Whenever I feel I need to eat more healthily, handmade noodle soup is my meal of choice at the hawker centers in Singapore.  Of course, I should just skip carbs altogether and have a fish soup but I can't blame naive youthfulness.  I now know what pushes my weight up or brings it down.  That's a different discussion.

I didn't think it would be easy to make my own ban mian, or a type of handmade noodles. But it is.  


This morning's ban man had a great texture.

This recipe serves 3-4 persons.

Ingredients
Noodles
2 cups plain flour or all purpose flour
1 tsp salt
1 egg
3/4 to 1 cup water
1 tbsp oil

Broth
3 cloves of garlic, chopped
1/4 cup of ikan billis (small dried fishes) - can skip this if you don't have it
Stock cube/powder/broth to taste
1 tablespoon oil
6 cups of water

Other stuff
Meatballs (minced meat seasoned with soya sauce and white pepper)
Bok choy or any other green vegetables good for soups.

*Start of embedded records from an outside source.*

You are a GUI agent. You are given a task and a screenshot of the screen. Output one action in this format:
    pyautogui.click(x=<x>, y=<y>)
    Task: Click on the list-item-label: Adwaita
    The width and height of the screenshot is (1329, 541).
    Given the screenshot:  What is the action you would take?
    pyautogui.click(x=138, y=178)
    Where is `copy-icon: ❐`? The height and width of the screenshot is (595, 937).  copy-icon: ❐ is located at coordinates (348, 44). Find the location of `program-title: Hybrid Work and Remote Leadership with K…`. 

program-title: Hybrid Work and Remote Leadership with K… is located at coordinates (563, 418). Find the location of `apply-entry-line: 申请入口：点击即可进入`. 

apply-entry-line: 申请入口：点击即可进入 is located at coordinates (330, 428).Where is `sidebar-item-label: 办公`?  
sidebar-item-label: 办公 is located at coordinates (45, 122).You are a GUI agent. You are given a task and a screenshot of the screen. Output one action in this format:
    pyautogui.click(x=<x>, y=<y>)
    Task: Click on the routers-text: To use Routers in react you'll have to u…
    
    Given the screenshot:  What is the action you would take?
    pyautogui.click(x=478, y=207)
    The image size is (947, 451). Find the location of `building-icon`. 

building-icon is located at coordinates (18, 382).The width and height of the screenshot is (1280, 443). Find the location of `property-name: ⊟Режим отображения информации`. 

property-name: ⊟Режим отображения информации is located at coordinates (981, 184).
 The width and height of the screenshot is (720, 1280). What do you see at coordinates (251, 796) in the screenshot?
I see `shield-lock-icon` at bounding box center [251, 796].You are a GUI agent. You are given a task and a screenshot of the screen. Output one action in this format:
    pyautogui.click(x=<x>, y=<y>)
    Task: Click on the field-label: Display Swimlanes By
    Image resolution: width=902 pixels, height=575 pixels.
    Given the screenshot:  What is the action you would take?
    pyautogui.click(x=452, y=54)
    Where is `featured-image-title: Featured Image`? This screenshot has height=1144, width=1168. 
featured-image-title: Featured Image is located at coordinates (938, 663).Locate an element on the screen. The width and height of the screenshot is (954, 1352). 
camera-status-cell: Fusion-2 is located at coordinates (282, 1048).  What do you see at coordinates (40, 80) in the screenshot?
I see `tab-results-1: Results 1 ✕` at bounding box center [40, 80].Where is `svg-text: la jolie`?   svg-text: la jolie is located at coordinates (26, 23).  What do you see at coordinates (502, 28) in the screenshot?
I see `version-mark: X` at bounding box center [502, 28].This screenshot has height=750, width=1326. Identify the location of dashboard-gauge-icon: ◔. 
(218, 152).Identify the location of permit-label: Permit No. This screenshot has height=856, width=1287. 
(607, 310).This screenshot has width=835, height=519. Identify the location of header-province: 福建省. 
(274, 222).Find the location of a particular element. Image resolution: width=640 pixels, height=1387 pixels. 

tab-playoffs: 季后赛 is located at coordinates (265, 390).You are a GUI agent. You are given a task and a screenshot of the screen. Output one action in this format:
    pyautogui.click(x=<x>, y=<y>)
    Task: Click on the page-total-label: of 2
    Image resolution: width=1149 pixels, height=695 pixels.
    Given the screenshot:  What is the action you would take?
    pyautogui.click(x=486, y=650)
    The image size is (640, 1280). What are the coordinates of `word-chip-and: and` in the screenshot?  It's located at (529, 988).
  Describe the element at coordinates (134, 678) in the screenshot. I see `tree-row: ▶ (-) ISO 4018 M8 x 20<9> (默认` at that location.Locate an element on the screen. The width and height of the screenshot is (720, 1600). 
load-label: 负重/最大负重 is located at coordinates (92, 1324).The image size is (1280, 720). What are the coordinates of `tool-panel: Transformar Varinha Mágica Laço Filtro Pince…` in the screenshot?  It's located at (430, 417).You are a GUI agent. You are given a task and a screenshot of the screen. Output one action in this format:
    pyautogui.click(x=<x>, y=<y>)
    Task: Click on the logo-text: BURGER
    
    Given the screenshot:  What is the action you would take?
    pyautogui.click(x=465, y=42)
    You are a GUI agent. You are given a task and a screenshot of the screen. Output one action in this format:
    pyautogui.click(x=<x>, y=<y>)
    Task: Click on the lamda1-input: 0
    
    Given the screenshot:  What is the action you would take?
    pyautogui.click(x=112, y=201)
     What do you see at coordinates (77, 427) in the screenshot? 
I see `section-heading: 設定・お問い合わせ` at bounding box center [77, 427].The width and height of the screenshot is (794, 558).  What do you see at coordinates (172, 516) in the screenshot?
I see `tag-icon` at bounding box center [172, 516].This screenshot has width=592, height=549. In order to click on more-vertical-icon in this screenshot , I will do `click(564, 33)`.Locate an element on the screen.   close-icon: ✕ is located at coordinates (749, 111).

1. Mix the noodle ingredients into a large container and knead.  If the dough doesn't come together after 3 minutes or so, add a sprinkle of water.
2. Keep kneading for about 10 minutes until you get a stiff and not sticky dough.
3. Let it rest in the container covered with a damp towel while you prepare the rest of the ingredients, e.g. chop garlic, make meatballs, clean vegetables etc.
4. Divide the dough into 3 roughly equal balls.
5. Lightly flour a work surface and a rolling pin and roll each ball in turn until about 1mm or so flat.  Don't worry about getting it paper thin because we're going to be very liberal with how we turn this into noodles.
6. Set each rolled dough, now like pizza bases, aside.
7. When you're ready to cook, heat the tablespoon of oil meant for the broth in a pan.
8. Stir fry garlic and ikan billis until fragrant, i.e. nice garlicky fishy smell.,
9. Add water and stock to the pan and bring to a boil.
10. Add other stuff, i.e. anything you want to add into the noodle soup as accompaniment.
11. Bring to boil.
12. Drape one of the rolled dough pizza-base like base of dough over your left wrist if you're a right-hander.
13. Stand next to the boiling pot of broth and start tearing the dough into roughly 1 inch square pieces and drop them into the boiling broth immediately.  Stretch them a little as you tear to get thinner pieces of noodles.
14.  Once all noodles are in, let it boil for another 3 minutes or so, or when all dough noodles are floating, and then off the fire.
15. Taste test the noodles and broth to make sure the texture and taste are to your liking.
16. Serve hot garnished with some spring onions.